===== The data

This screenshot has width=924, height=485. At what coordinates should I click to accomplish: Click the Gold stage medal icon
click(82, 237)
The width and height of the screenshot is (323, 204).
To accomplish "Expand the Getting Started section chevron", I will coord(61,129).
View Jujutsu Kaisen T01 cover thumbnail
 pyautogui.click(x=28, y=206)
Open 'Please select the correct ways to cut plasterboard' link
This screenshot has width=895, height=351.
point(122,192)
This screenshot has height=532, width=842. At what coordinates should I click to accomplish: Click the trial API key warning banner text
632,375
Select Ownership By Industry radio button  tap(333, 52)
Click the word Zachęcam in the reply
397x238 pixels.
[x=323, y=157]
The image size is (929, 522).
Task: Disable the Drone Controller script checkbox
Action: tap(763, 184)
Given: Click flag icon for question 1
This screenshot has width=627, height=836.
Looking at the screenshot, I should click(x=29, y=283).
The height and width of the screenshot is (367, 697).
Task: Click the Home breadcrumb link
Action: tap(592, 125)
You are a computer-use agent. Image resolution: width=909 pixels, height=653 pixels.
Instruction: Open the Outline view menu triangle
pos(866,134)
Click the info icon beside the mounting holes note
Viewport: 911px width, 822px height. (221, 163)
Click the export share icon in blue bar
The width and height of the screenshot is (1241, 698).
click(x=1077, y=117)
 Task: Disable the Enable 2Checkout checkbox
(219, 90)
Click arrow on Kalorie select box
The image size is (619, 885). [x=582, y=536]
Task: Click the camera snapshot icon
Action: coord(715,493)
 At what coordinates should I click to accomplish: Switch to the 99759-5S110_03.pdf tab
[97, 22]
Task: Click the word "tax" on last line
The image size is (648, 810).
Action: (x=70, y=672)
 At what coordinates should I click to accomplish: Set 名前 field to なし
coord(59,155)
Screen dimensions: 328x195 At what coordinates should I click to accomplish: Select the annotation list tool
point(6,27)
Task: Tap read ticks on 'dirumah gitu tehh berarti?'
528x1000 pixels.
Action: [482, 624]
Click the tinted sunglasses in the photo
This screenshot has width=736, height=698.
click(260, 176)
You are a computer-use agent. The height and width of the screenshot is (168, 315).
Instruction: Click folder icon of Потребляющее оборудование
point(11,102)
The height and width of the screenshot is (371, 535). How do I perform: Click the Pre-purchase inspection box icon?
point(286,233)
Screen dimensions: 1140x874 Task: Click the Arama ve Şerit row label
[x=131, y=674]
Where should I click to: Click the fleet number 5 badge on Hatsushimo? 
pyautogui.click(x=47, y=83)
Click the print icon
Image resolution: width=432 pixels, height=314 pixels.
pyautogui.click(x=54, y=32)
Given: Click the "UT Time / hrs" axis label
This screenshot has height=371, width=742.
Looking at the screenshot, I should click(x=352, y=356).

==========

The task: From the listing above, reproduce all the lines exactly.

Result of this task:
This screenshot has width=924, height=485. At what coordinates should I click to accomplish: Click the Gold stage medal icon
click(82, 237)
The width and height of the screenshot is (323, 204).
To accomplish "Expand the Getting Started section chevron", I will coord(61,129).
View Jujutsu Kaisen T01 cover thumbnail
 pyautogui.click(x=28, y=206)
Open 'Please select the correct ways to cut plasterboard' link
This screenshot has width=895, height=351.
point(122,192)
This screenshot has height=532, width=842. At what coordinates should I click to accomplish: Click the trial API key warning banner text
632,375
Select Ownership By Industry radio button  tap(333, 52)
Click the word Zachęcam in the reply
397x238 pixels.
[x=323, y=157]
The image size is (929, 522).
Task: Disable the Drone Controller script checkbox
Action: tap(763, 184)
Given: Click flag icon for question 1
This screenshot has width=627, height=836.
Looking at the screenshot, I should click(x=29, y=283).
The height and width of the screenshot is (367, 697).
Task: Click the Home breadcrumb link
Action: tap(592, 125)
You are a computer-use agent. Image resolution: width=909 pixels, height=653 pixels.
Instruction: Open the Outline view menu triangle
pos(866,134)
Click the info icon beside the mounting holes note
Viewport: 911px width, 822px height. (221, 163)
Click the export share icon in blue bar
The width and height of the screenshot is (1241, 698).
click(x=1077, y=117)
 Task: Disable the Enable 2Checkout checkbox
(219, 90)
Click arrow on Kalorie select box
The image size is (619, 885). [x=582, y=536]
Task: Click the camera snapshot icon
Action: coord(715,493)
 At what coordinates should I click to accomplish: Switch to the 99759-5S110_03.pdf tab
[97, 22]
Task: Click the word "tax" on last line
The image size is (648, 810).
Action: (x=70, y=672)
 At what coordinates should I click to accomplish: Set 名前 field to なし
coord(59,155)
Screen dimensions: 328x195 At what coordinates should I click to accomplish: Select the annotation list tool
point(6,27)
Task: Tap read ticks on 'dirumah gitu tehh berarti?'
528x1000 pixels.
Action: [482, 624]
Click the tinted sunglasses in the photo
This screenshot has width=736, height=698.
click(260, 176)
You are a computer-use agent. The height and width of the screenshot is (168, 315).
Instruction: Click folder icon of Потребляющее оборудование
point(11,102)
The height and width of the screenshot is (371, 535). How do I perform: Click the Pre-purchase inspection box icon?
point(286,233)
Screen dimensions: 1140x874 Task: Click the Arama ve Şerit row label
[x=131, y=674]
Where should I click to: Click the fleet number 5 badge on Hatsushimo? 
pyautogui.click(x=47, y=83)
Click the print icon
Image resolution: width=432 pixels, height=314 pixels.
pyautogui.click(x=54, y=32)
Given: Click the "UT Time / hrs" axis label
This screenshot has height=371, width=742.
Looking at the screenshot, I should click(x=352, y=356).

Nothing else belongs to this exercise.